_Directions_: Convert everything from the start of the lines down to the line containing "(410, 610)." into a two-column CSV with the headers instruction and response, one row per line pair, with each field quoted and any line breaks replaced by spaces. Leave the pictures out.

** Opening Extracted material block **

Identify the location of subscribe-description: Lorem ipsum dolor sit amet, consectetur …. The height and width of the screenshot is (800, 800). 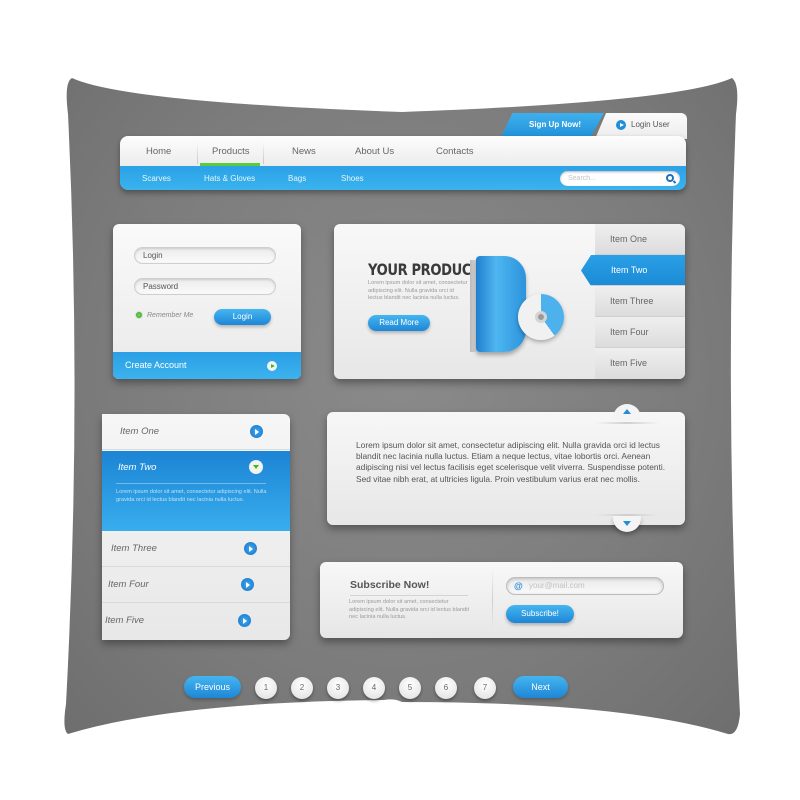
(410, 610).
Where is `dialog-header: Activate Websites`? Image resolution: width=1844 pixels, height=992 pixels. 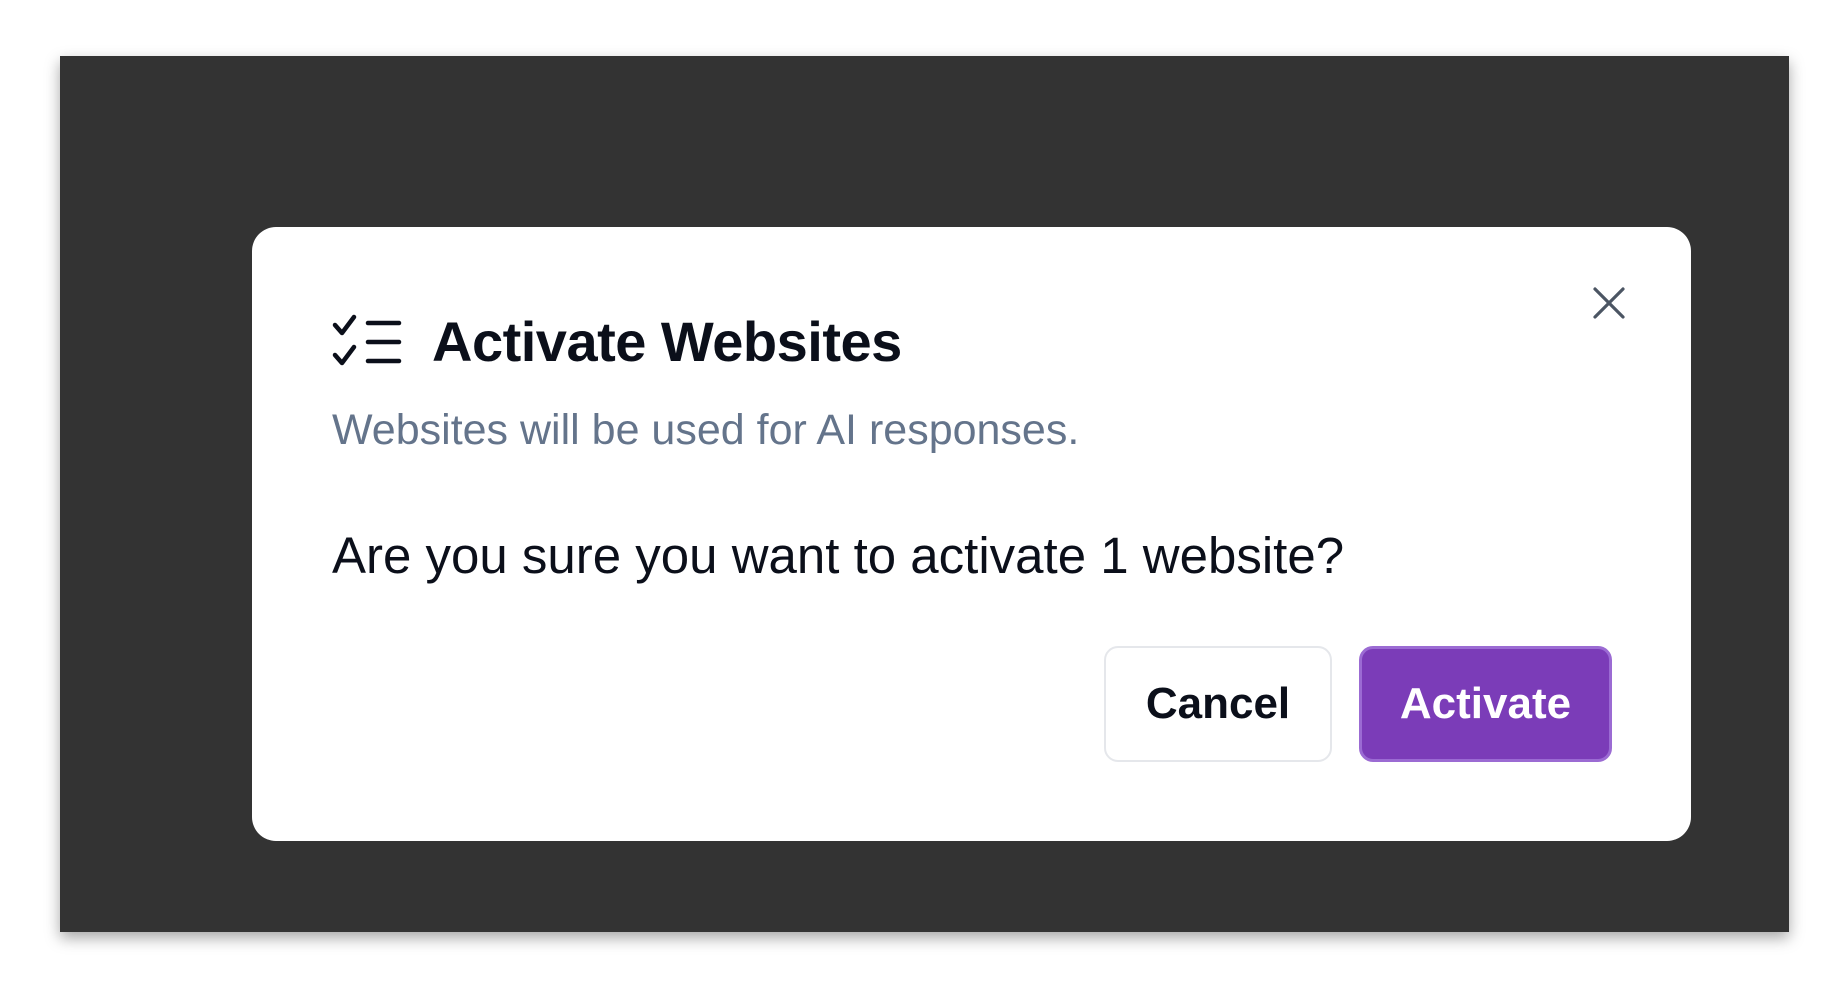
dialog-header: Activate Websites is located at coordinates (617, 342).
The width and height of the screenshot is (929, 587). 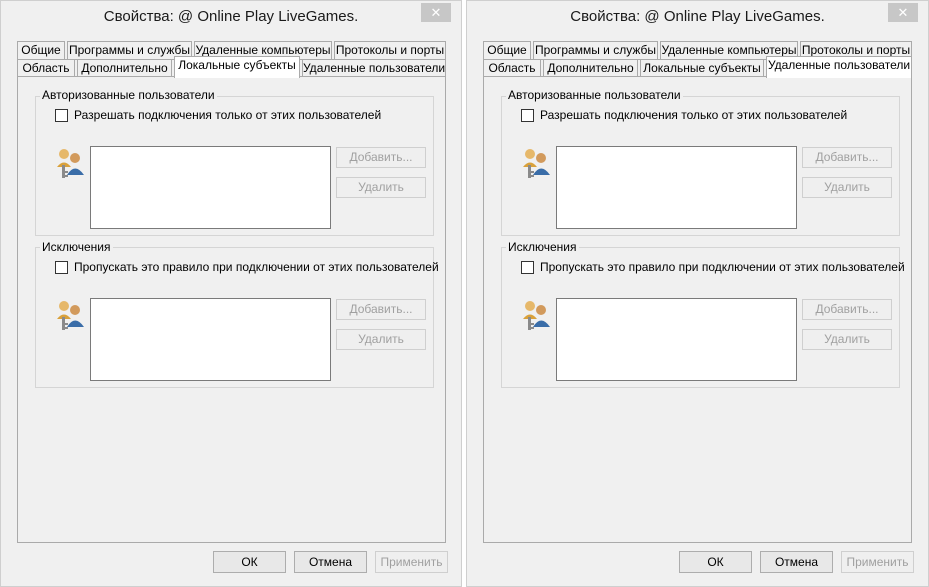 What do you see at coordinates (390, 50) in the screenshot?
I see `tab-protocols-ports: Протоколы и порты` at bounding box center [390, 50].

** Closing Extracted material block **

_Answer to this problem_:
instruction,response
"Identify the location of subscribe-description: Lorem ipsum dolor sit amet, consectetur …. The height and width of the screenshot is (800, 800).","(410, 610)."